TO DO>
1: In the checkpoint/restart thread, reproduce the passage starting with "Again, so to" and going on through "in the kernel.", swapping "userspace" for "user space".
2: According to the checkpoint/restart thread, which system call is kernel_thread() effectively the same as?
3: Condense the paragraph of the checkpoint/restart thread that begins "Offering cradvise() capability during restart" into a short list that keeps its main facts.

I challenged that design decision already :)

Again, so to checkpoint one task in the topmost pid-ns you need to
checkpoint (if at all possible) the entire system ?!

> 
>> Task creation in user space
>> ---------------------------
>> * how: the user programs calls fork/clone to recreate a suitable
>>   task tree in userspace, and each task calls sys_restart() to restore
>>   its state; some kernel glue is necessary to synchronize restarting
>>   tasks when in the kernel.
> 
>> * pro: allows important flexibility during restart (see <1>)
>> * pro: code leverages existing well-understood syscalls (fork, clone)
> 
> kernel_thread() is effectively clone(2).

By "leverage" I mean that no hand-crafting is needed later - where if
you use kernel thread you need to convert it to a process, reparent it
etc.  The more we rely on existing code, the faster the path to enter
mainline kernel, the less maintenance in the future, and the less
likely it breaks due to other kernel changes.

> 
>> * pro: allows restart of a only subtree (see <2>)
>>
>> * con: requires a way to creates tasks with specific pid (see <3>)
>>
>> <1> Flexibility:
>>
>> In the spirit of madvise() that lets tasks advise the kernel because
>> they know better, there should be cradvise() for checkpoint/restart
>> purposes. During checkpoint it can tell the kernel "don't save this
>> piece of memory, it's scratch", or "ignore this file-descriptor" etc.
>> During restart, it will can tell the kernel "use this file-descriptor"
>> or "use this network namespace" (instead of trying to restore).
>>
>> Offering cradvise() capability during restart is especially important
>> in cases where the kernel (inevitably) won't know how to restore a
>> resource (e.g. think special devices), when the application wants to
>> override (e.g. think of a c/r aware server that would like to change
>> the port on which it is listening), or when it's that much simpler to
>> do it in userspace (e.g. think setting up network namespaces).
>>
>> Another important example is distributed checkpoint, where the
>> restarting tasks could (re)create all their network connections in
>> user space, before invoking sys_restart() and tell the kernel, via
>> cradvise(), to use the newly created sockets.
>>
>> The need for this sort of flexibility has been stressed multiple times
>> and by multiple stake-holders interested in checkpoint/restart.
>>
>> <2> Restarting a subtree:
>>
>> The primary c/r effort is directed towards providing c/r functionality
>> for containers.

ENTRIES PROVIDED>
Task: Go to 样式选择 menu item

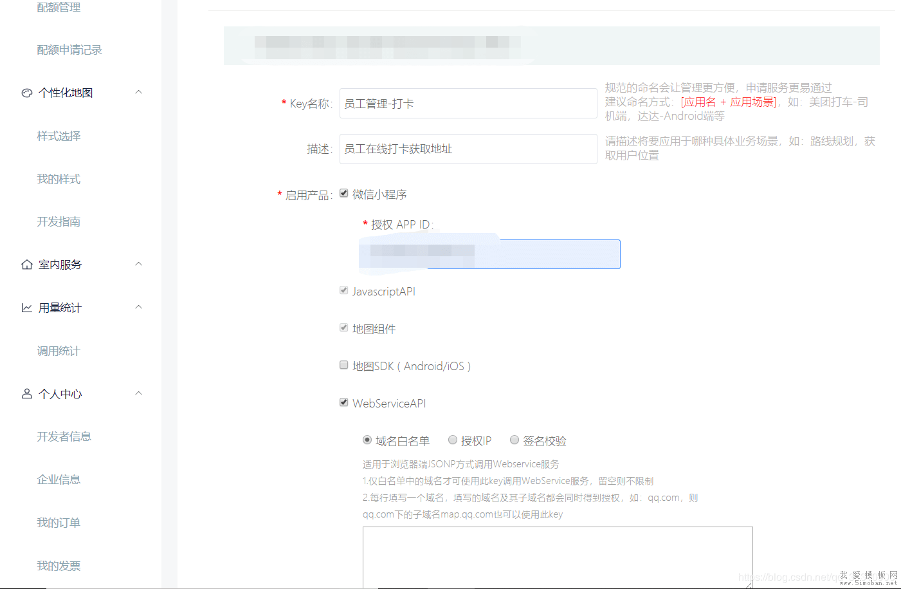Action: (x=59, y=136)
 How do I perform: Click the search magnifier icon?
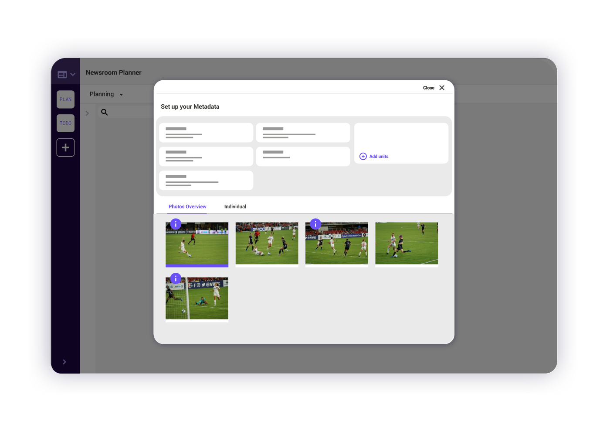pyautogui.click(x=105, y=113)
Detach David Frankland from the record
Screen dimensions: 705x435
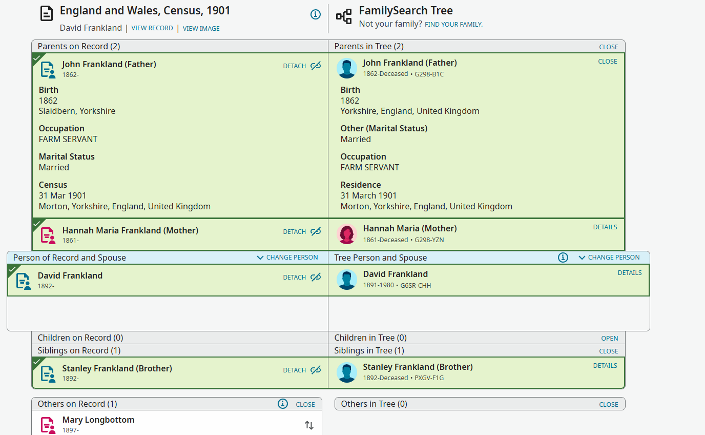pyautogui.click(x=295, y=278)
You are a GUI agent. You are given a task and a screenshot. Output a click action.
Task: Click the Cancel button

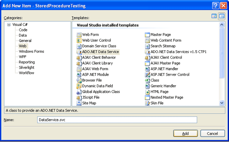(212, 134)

EXPECTED RESPONSES>
1:
Again, so to checkpoint one task in the topmost pid-ns you need to
checkpoint (if at all possible) the entire system ?!

> 
>> Task creation in user space
>> ---------------------------
>> * how: the user programs calls fork/clone to recreate a suitable
>>   task tree in user space, and each task calls sys_restart() to restore
>>   its state; some kernel glue is necessary to synchronize restarting
>>   tasks when in the kernel.

2: clone(2)

3:
Offering cradvise() during restart is especially important when:
- the kernel will inevitably not know how to restore a resource, such as special devices;
- the application wants to override the restore, such as a c/r aware server changing the port it listens on;
- the task is much simpler to do in userspace, such as setting up network namespaces.